**Supplied entries**

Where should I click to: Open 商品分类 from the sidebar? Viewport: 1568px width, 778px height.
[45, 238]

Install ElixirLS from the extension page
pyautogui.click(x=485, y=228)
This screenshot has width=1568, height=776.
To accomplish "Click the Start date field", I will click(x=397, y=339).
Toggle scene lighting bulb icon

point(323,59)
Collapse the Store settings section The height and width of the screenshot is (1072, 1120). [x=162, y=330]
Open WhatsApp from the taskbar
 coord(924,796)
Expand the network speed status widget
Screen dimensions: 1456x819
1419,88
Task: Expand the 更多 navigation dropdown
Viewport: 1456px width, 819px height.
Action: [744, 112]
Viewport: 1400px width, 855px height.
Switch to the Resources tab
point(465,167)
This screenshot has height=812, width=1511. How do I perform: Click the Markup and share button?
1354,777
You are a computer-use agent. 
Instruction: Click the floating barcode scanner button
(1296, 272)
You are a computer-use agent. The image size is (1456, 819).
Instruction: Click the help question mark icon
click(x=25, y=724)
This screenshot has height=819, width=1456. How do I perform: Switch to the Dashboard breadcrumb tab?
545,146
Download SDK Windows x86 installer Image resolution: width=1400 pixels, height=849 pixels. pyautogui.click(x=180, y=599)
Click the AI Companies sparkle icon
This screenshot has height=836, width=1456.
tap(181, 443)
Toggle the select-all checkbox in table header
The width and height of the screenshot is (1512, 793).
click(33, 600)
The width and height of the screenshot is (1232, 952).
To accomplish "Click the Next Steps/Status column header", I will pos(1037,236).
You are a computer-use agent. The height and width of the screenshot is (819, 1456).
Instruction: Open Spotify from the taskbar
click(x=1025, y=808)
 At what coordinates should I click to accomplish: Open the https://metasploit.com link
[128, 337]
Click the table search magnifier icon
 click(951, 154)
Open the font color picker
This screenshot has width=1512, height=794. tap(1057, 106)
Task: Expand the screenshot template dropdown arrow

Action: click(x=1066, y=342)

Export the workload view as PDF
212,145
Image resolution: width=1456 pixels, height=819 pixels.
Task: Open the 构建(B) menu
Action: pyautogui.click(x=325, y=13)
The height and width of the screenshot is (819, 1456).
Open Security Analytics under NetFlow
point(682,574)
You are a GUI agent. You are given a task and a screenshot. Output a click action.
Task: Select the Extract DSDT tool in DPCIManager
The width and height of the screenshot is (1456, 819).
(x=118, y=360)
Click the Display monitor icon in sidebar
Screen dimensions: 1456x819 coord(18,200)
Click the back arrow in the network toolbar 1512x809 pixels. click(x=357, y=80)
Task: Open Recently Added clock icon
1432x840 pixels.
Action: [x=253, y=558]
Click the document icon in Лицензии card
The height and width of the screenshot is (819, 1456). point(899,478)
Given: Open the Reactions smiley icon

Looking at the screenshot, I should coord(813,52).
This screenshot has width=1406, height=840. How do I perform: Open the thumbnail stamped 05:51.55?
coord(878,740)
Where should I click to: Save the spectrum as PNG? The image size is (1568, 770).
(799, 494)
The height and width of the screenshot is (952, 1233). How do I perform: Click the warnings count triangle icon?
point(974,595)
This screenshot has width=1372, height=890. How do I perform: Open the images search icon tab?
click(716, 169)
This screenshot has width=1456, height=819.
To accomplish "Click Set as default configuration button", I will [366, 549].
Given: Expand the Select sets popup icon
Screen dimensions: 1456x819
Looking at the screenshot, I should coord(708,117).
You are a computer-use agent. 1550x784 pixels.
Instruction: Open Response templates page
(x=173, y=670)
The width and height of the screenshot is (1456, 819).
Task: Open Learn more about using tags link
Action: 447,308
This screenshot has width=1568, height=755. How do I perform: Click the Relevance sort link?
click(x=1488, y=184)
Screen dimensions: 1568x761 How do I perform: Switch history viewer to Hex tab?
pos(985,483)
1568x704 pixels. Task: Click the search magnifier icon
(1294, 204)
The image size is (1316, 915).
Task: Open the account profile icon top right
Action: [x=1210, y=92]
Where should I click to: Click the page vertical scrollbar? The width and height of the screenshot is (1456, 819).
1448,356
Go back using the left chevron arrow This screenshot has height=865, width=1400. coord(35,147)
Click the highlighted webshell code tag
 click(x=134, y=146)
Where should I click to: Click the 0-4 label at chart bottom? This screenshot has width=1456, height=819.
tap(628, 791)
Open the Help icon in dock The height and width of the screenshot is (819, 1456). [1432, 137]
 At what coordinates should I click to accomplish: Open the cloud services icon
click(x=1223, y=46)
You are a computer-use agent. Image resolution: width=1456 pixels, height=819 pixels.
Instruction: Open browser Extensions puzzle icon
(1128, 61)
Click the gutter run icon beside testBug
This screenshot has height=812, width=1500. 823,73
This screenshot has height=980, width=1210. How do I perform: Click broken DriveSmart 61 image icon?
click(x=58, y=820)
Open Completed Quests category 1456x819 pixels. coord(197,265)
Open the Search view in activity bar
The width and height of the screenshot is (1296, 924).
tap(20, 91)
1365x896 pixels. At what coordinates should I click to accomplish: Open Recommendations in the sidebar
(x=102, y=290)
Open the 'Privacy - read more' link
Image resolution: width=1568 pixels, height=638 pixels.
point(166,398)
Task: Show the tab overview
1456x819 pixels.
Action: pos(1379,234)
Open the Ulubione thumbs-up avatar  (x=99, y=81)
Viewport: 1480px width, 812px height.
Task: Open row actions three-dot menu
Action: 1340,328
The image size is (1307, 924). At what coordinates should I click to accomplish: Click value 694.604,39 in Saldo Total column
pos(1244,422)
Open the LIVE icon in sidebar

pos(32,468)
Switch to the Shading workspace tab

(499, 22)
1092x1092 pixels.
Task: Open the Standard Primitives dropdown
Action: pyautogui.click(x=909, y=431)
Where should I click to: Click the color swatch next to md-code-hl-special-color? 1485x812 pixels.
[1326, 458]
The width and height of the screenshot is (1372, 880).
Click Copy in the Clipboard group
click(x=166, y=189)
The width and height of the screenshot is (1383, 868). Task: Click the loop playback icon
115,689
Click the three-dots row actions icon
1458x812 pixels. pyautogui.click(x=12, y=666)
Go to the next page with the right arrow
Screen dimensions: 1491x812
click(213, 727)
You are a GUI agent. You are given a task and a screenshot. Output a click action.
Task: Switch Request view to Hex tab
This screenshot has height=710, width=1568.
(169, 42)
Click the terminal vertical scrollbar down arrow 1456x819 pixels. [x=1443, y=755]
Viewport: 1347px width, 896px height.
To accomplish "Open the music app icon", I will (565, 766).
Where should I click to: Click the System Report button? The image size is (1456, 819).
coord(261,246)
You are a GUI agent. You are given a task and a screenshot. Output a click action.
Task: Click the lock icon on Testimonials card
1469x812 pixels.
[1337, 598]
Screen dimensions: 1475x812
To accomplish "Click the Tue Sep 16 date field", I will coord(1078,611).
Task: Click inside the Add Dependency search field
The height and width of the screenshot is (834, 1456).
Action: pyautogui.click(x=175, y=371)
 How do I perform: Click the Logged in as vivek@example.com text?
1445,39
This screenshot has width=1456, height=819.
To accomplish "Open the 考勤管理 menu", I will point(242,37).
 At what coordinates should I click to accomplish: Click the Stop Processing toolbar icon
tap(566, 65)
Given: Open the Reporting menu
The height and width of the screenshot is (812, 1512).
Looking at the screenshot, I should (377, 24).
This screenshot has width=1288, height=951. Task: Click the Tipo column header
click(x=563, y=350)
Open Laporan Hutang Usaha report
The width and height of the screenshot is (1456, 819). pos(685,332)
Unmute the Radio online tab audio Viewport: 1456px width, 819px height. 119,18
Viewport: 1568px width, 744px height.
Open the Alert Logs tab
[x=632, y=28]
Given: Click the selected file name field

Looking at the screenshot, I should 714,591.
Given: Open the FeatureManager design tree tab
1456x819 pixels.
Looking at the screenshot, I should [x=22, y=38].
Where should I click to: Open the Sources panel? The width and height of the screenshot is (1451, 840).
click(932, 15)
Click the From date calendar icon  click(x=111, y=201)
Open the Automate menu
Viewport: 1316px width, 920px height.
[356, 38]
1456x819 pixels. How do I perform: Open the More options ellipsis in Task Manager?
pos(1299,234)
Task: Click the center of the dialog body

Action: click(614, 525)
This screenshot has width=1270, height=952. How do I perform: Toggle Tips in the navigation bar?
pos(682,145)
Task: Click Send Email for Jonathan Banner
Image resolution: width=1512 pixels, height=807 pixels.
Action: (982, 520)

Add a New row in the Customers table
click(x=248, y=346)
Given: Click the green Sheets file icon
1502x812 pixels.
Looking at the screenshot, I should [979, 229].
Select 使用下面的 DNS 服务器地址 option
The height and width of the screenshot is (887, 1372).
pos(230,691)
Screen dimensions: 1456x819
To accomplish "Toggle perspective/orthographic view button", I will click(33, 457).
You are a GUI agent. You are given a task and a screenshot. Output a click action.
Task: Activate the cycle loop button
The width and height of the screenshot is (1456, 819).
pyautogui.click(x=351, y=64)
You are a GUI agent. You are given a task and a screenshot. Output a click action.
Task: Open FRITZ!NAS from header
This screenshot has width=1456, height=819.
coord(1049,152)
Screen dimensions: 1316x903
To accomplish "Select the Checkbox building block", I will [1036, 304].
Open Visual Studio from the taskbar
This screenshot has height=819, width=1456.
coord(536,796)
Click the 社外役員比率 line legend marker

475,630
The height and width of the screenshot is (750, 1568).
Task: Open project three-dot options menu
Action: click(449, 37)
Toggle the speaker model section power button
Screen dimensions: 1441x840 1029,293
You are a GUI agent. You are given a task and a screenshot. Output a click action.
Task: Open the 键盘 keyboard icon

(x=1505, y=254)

**Exercise**
Among the records, find the lines that contain "network" and copy each of them.

**Written reply**
Expand the network speed status widget
Click the back arrow in the network toolbar 1512x809 pixels. click(x=357, y=80)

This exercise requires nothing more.